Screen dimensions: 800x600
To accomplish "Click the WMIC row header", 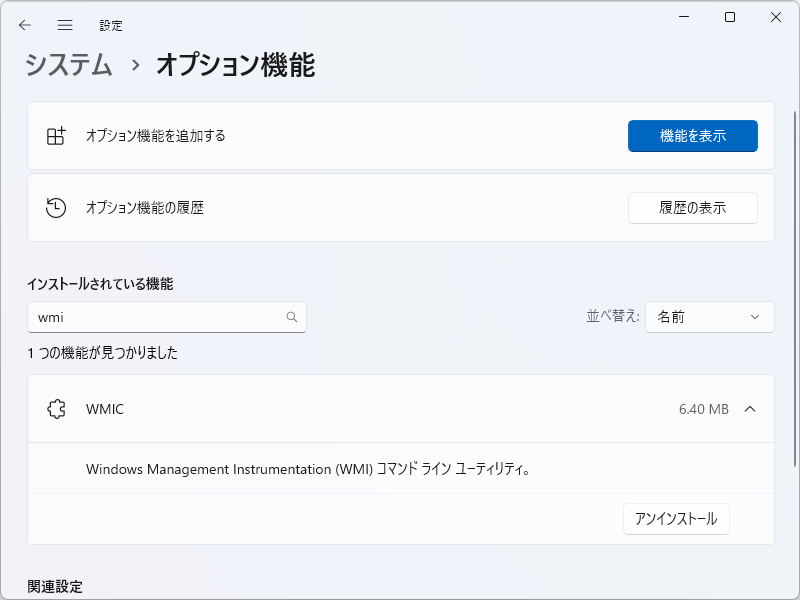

——————————

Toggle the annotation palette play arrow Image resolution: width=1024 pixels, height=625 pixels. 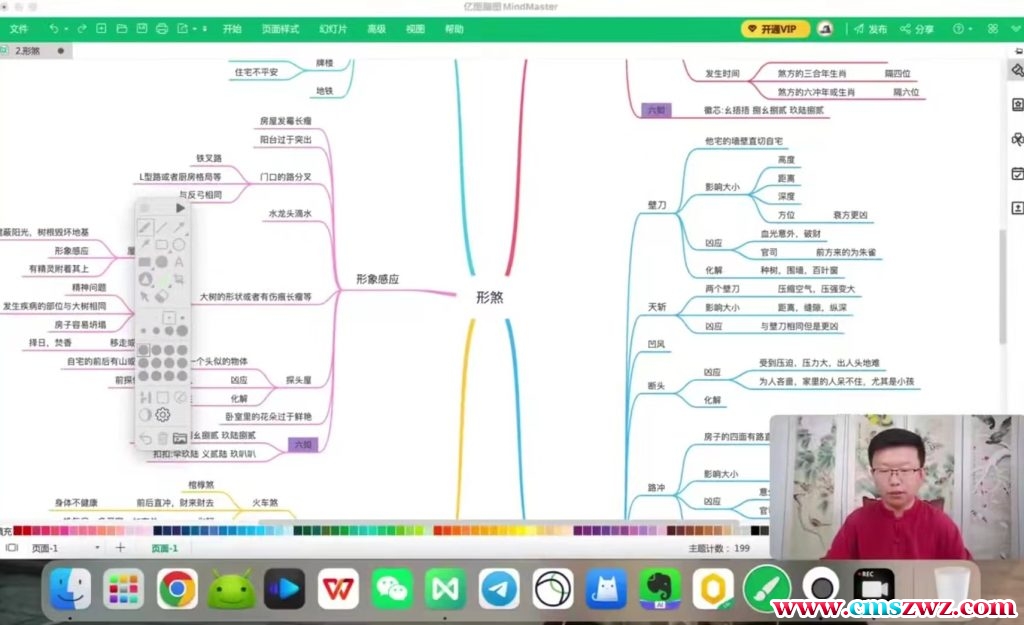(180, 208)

——————————

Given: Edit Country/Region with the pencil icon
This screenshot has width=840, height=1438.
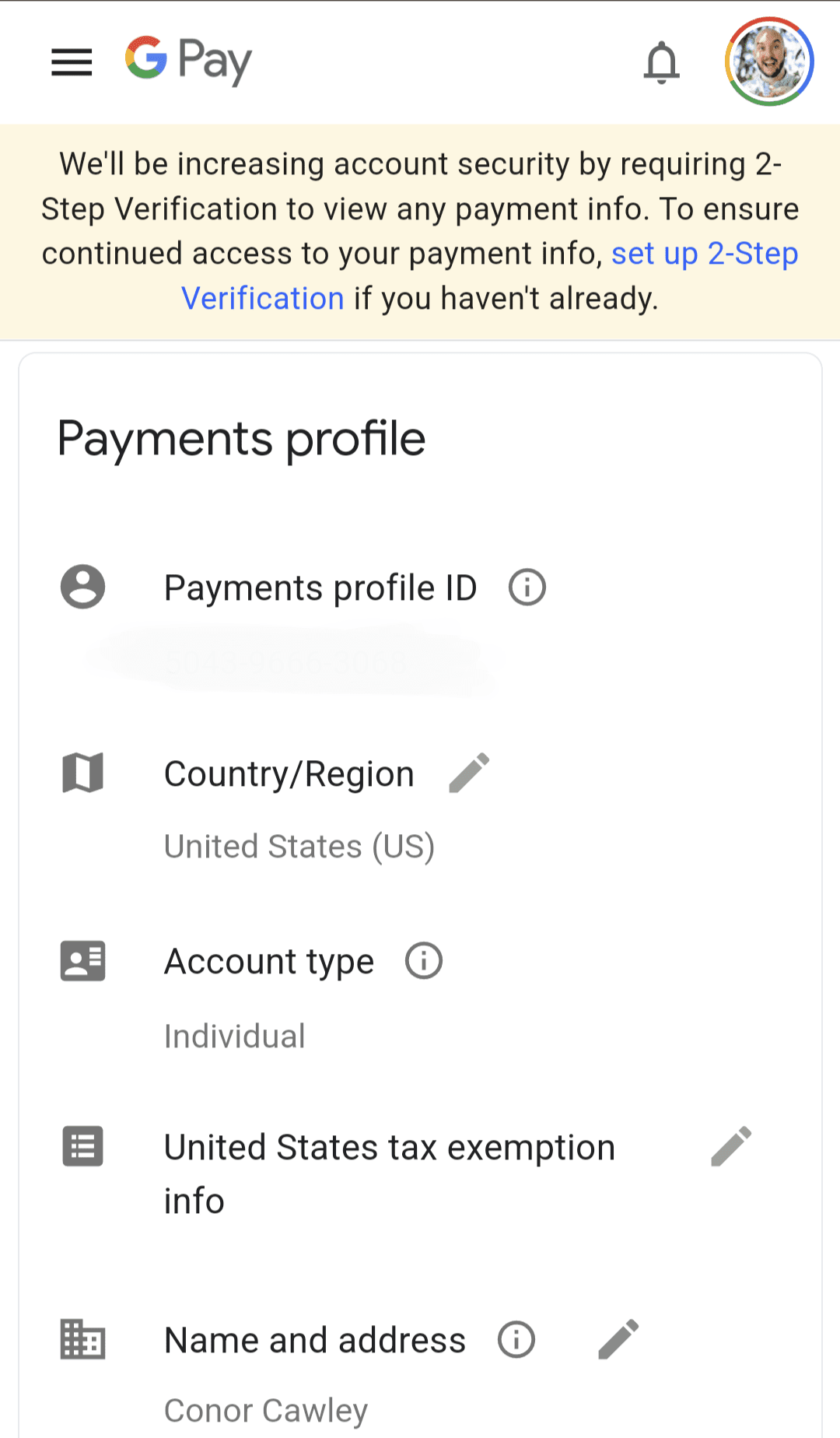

——————————

WORK TO DO —
Please reproduce word for word the lines of the items, beginning at the line that has "Screen dimensions: 800x600" and stopping after the line that has "the WMIC row". Leave the pictures out of your answer.

SOLVED EXERCISE —
Screen dimensions: 800x600
To accomplish "Click the WMIC row header", 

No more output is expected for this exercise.